--- start Stored data ---
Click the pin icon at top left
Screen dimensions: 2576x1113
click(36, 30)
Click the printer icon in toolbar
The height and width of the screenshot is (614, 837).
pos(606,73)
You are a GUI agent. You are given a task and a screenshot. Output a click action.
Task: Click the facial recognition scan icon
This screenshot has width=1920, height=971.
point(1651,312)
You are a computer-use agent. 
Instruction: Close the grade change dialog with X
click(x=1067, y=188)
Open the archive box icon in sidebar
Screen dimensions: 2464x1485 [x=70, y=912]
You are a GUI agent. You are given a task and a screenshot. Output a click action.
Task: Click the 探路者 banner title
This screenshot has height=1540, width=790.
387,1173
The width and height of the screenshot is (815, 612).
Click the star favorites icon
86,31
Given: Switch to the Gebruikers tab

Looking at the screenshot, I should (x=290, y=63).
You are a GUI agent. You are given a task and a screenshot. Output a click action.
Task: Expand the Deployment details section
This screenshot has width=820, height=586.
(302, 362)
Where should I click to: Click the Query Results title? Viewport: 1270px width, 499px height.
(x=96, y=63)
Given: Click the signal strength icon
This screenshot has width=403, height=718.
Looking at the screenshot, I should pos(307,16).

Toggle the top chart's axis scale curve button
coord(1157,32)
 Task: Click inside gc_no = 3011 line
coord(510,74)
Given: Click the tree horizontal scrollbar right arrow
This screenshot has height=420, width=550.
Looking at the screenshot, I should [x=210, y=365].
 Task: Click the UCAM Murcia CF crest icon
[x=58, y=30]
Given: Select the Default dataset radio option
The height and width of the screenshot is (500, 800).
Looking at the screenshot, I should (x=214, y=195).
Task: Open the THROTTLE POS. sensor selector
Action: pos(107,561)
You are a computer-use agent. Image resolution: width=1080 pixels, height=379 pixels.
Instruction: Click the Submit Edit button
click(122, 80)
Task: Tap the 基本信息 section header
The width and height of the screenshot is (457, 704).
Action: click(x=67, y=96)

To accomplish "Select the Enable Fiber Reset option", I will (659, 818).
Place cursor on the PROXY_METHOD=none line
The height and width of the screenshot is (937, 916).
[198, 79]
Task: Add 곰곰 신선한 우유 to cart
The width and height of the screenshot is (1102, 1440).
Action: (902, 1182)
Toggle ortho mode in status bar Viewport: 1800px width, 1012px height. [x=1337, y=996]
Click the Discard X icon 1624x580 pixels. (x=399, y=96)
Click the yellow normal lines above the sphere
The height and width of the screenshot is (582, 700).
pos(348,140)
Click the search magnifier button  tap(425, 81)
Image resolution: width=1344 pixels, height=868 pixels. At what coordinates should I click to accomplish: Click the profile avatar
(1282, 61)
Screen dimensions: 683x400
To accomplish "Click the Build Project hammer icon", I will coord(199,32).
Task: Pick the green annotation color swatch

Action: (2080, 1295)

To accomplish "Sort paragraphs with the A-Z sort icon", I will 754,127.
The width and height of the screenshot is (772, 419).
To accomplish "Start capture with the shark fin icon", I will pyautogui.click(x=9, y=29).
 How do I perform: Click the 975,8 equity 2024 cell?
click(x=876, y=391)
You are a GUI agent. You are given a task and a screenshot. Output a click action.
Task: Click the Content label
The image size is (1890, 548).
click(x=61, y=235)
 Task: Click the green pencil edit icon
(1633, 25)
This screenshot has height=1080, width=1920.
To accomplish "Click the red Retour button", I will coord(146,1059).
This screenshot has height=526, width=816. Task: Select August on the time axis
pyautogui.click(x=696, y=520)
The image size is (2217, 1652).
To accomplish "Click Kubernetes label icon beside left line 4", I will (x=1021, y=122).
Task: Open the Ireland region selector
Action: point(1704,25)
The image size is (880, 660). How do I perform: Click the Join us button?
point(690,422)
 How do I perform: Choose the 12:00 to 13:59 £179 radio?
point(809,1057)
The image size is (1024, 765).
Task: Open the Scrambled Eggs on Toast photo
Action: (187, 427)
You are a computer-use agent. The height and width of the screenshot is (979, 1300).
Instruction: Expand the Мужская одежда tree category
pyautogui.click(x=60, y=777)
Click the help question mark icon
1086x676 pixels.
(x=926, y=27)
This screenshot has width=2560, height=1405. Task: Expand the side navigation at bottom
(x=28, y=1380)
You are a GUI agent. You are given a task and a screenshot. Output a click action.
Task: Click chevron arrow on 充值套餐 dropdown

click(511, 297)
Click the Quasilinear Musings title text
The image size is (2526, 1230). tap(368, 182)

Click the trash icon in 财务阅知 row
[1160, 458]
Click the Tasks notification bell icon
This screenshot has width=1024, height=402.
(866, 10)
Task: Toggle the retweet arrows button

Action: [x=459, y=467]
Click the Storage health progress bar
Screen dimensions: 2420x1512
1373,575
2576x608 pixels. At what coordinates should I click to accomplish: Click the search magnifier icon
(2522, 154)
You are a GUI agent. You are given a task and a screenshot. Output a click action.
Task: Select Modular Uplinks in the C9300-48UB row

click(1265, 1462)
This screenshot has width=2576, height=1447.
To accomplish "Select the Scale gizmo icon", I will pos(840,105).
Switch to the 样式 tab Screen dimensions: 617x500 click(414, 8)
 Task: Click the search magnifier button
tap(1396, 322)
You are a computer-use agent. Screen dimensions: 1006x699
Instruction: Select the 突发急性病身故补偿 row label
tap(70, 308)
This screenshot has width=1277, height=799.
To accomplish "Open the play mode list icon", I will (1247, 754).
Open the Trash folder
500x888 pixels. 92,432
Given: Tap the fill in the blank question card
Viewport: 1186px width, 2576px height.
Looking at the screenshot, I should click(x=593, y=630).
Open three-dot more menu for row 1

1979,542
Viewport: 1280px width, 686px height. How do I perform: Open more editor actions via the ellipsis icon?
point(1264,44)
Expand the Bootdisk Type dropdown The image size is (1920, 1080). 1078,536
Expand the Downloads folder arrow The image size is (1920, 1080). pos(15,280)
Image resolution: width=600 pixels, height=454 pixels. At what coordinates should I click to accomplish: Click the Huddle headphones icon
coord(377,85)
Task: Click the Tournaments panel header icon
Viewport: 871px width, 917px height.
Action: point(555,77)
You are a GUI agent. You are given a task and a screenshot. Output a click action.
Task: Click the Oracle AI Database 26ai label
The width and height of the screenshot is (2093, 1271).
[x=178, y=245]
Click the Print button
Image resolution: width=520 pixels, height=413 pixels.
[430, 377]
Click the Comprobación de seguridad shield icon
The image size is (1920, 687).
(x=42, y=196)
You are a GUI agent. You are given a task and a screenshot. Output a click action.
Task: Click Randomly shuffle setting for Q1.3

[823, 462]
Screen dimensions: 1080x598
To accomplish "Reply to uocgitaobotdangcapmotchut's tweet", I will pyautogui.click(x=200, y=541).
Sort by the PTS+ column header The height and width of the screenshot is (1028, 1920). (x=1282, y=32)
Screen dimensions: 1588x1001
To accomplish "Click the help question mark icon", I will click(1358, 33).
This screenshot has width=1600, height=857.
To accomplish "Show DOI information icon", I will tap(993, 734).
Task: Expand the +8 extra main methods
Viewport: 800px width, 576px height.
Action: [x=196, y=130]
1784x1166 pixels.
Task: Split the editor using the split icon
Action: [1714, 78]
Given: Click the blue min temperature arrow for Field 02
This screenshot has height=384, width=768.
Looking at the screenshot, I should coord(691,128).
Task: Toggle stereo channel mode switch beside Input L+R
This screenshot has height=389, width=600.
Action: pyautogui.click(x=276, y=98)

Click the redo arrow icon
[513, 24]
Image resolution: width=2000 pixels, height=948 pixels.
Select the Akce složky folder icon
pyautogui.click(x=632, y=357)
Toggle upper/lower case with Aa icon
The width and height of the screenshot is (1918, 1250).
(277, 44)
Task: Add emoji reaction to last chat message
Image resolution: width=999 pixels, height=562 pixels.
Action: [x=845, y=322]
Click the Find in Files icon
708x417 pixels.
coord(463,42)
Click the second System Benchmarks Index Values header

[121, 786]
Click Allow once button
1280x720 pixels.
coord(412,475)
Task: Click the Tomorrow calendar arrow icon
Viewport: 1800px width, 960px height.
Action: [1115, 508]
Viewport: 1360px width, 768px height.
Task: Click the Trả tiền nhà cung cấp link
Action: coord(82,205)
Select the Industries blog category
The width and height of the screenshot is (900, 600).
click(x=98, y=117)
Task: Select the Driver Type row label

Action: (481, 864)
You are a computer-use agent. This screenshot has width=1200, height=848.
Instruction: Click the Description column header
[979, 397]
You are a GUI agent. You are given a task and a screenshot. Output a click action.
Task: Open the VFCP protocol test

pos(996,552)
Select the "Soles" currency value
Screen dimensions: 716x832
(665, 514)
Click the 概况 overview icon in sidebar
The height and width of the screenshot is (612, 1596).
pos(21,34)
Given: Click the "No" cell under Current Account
--- end Stored data ---
The request
List every line in the rows above that contains the string "title".

Reply to the exercise
Task: Click the 探路者 banner title
Where should I click to: Click the Query Results title? Viewport: 1270px width, 499px height.
Click the Quasilinear Musings title text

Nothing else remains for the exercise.